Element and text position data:
==========
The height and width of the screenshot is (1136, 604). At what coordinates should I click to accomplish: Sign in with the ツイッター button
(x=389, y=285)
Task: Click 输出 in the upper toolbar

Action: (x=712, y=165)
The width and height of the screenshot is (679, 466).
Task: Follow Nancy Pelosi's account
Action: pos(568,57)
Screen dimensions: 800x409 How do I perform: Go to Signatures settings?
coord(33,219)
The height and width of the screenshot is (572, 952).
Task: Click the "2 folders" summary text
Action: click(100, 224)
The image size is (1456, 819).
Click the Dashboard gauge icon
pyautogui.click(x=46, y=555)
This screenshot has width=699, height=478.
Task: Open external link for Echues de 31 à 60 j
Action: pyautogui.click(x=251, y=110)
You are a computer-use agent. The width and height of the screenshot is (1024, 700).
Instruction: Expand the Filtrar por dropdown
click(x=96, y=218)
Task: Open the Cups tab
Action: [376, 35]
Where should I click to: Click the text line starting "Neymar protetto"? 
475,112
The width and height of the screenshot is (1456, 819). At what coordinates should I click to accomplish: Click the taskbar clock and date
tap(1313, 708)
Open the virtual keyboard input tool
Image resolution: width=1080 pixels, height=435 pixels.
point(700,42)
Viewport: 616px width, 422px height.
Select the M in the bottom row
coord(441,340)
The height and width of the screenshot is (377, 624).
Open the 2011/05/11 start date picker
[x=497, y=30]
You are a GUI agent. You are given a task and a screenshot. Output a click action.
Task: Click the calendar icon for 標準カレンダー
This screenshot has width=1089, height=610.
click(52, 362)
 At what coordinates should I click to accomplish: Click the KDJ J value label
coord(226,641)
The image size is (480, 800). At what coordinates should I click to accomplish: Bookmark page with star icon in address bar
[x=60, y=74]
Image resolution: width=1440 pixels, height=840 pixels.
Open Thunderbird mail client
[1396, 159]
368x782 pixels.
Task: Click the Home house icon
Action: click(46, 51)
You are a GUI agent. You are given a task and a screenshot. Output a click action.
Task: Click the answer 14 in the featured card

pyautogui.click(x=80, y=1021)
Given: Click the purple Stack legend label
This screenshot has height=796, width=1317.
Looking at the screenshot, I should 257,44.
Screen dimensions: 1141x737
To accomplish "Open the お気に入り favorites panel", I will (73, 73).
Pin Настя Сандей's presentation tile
==========
Work required:
Put every line above into a JSON list of strings, one string per line, leaving out blank lines.

Task answer:
[
  "The height and width of the screenshot is (1136, 604). At what coordinates should I click to accomplish: Sign in with the ツイッター button",
  "(x=389, y=285)",
  "Task: Click 输出 in the upper toolbar",
  "Action: (x=712, y=165)",
  "The width and height of the screenshot is (679, 466).",
  "Task: Follow Nancy Pelosi's account",
  "Action: pos(568,57)",
  "Screen dimensions: 800x409 How do I perform: Go to Signatures settings?",
  "coord(33,219)",
  "The height and width of the screenshot is (572, 952).",
  "Task: Click the \"2 folders\" summary text",
  "Action: click(100, 224)",
  "The image size is (1456, 819).",
  "Click the Dashboard gauge icon",
  "pyautogui.click(x=46, y=555)",
  "This screenshot has width=699, height=478.",
  "Task: Open external link for Echues de 31 à 60 j",
  "Action: pyautogui.click(x=251, y=110)",
  "You are a computer-use agent. The width and height of the screenshot is (1024, 700).",
  "Instruction: Expand the Filtrar por dropdown",
  "click(x=96, y=218)",
  "Task: Open the Cups tab",
  "Action: [376, 35]",
  "Where should I click to: Click the text line starting \"Neymar protetto\"? ",
  "475,112",
  "The width and height of the screenshot is (1456, 819). At what coordinates should I click to accomplish: Click the taskbar clock and date",
  "tap(1313, 708)",
  "Open the virtual keyboard input tool",
  "Image resolution: width=1080 pixels, height=435 pixels.",
  "point(700,42)",
  "Viewport: 616px width, 422px height.",
  "Select the M in the bottom row",
  "coord(441,340)",
  "The height and width of the screenshot is (377, 624).",
  "Open the 2011/05/11 start date picker",
  "[x=497, y=30]",
  "You are a GUI agent. You are given a task and a screenshot. Output a click action.",
  "Task: Click the calendar icon for 標準カレンダー",
  "This screenshot has width=1089, height=610.",
  "click(52, 362)",
  " At what coordinates should I click to accomplish: Click the KDJ J value label",
  "coord(226,641)",
  "The image size is (480, 800). At what coordinates should I click to accomplish: Bookmark page with star icon in address bar",
  "[x=60, y=74]",
  "Image resolution: width=1440 pixels, height=840 pixels.",
  "Open Thunderbird mail client",
  "[1396, 159]",
  "368x782 pixels.",
  "Task: Click the Home house icon",
  "Action: click(46, 51)",
  "You are a GUI agent. You are given a task and a screenshot. Output a click action.",
  "Task: Click the answer 14 in the featured card",
  "pyautogui.click(x=80, y=1021)",
  "Given: Click the purple Stack legend label",
  "This screenshot has height=796, width=1317.",
  "Looking at the screenshot, I should 257,44.",
  "Screen dimensions: 1141x737",
  "To accomplish \"Open the お気に入り favorites panel\", I will (73, 73).",
  "Pin Настя Сандей's presentation tile"
]